**Problem statement**
Retype all of the data below exactly as it stands, line for line.

[Start]

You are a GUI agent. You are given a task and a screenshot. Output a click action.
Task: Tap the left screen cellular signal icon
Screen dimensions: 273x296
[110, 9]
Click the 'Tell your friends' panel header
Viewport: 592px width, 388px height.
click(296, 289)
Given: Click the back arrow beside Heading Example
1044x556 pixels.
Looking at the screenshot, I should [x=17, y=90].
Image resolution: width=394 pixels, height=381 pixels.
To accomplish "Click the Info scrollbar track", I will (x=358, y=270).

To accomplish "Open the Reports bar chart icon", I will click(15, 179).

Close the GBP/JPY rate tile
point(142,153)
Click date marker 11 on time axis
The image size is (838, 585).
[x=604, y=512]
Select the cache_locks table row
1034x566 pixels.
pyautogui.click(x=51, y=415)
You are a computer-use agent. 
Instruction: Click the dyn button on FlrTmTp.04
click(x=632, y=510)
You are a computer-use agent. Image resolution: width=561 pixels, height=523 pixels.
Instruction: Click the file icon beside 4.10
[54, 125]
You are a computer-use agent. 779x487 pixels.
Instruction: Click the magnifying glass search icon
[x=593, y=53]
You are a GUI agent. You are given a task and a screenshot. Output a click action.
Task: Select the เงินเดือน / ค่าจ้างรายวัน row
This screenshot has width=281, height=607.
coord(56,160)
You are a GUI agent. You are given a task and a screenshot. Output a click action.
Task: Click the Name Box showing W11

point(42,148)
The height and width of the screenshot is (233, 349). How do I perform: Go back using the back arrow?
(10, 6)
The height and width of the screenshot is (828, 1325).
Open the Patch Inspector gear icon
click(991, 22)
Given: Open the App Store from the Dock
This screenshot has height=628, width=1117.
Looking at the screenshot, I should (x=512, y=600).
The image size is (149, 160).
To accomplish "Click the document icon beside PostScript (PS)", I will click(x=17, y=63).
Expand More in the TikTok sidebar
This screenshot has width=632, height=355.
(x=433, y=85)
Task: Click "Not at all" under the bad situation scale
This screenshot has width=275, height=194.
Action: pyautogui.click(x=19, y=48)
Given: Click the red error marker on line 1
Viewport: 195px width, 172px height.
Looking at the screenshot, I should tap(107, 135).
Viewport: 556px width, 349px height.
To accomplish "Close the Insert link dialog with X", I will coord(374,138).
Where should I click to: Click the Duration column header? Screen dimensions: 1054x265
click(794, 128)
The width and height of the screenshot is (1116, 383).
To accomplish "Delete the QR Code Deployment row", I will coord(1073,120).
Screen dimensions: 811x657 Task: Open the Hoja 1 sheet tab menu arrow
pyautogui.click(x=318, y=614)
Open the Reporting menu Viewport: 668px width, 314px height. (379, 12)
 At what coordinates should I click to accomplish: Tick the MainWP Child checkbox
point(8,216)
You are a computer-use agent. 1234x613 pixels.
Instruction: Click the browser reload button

[End]

**The completed task**
You are a GUI agent. You are given a task and a screenshot. Output a click action.
Task: Tap the left screen cellular signal icon
Screen dimensions: 273x296
[110, 9]
Click the 'Tell your friends' panel header
Viewport: 592px width, 388px height.
click(296, 289)
Given: Click the back arrow beside Heading Example
1044x556 pixels.
Looking at the screenshot, I should [x=17, y=90].
Image resolution: width=394 pixels, height=381 pixels.
To accomplish "Click the Info scrollbar track", I will (x=358, y=270).

To accomplish "Open the Reports bar chart icon", I will click(15, 179).

Close the GBP/JPY rate tile
point(142,153)
Click date marker 11 on time axis
The image size is (838, 585).
[x=604, y=512]
Select the cache_locks table row
1034x566 pixels.
pyautogui.click(x=51, y=415)
You are a computer-use agent. 
Instruction: Click the dyn button on FlrTmTp.04
click(x=632, y=510)
You are a computer-use agent. Image resolution: width=561 pixels, height=523 pixels.
Instruction: Click the file icon beside 4.10
[54, 125]
You are a computer-use agent. 779x487 pixels.
Instruction: Click the magnifying glass search icon
[x=593, y=53]
You are a GUI agent. You are given a task and a screenshot. Output a click action.
Task: Select the เงินเดือน / ค่าจ้างรายวัน row
This screenshot has width=281, height=607.
coord(56,160)
You are a GUI agent. You are given a task and a screenshot. Output a click action.
Task: Click the Name Box showing W11

point(42,148)
The height and width of the screenshot is (233, 349). How do I perform: Go back using the back arrow?
(10, 6)
The height and width of the screenshot is (828, 1325).
Open the Patch Inspector gear icon
click(991, 22)
Given: Open the App Store from the Dock
This screenshot has height=628, width=1117.
Looking at the screenshot, I should (x=512, y=600).
The image size is (149, 160).
To accomplish "Click the document icon beside PostScript (PS)", I will click(x=17, y=63).
Expand More in the TikTok sidebar
This screenshot has width=632, height=355.
(x=433, y=85)
Task: Click "Not at all" under the bad situation scale
This screenshot has width=275, height=194.
Action: pyautogui.click(x=19, y=48)
Given: Click the red error marker on line 1
Viewport: 195px width, 172px height.
Looking at the screenshot, I should tap(107, 135).
Viewport: 556px width, 349px height.
To accomplish "Close the Insert link dialog with X", I will coord(374,138).
Where should I click to: Click the Duration column header? Screen dimensions: 1054x265
click(794, 128)
The width and height of the screenshot is (1116, 383).
To accomplish "Delete the QR Code Deployment row", I will coord(1073,120).
Screen dimensions: 811x657 Task: Open the Hoja 1 sheet tab menu arrow
pyautogui.click(x=318, y=614)
Open the Reporting menu Viewport: 668px width, 314px height. (379, 12)
 At what coordinates should I click to accomplish: Tick the MainWP Child checkbox
point(8,216)
You are a computer-use agent. 1234x613 pixels.
Instruction: Click the browser reload button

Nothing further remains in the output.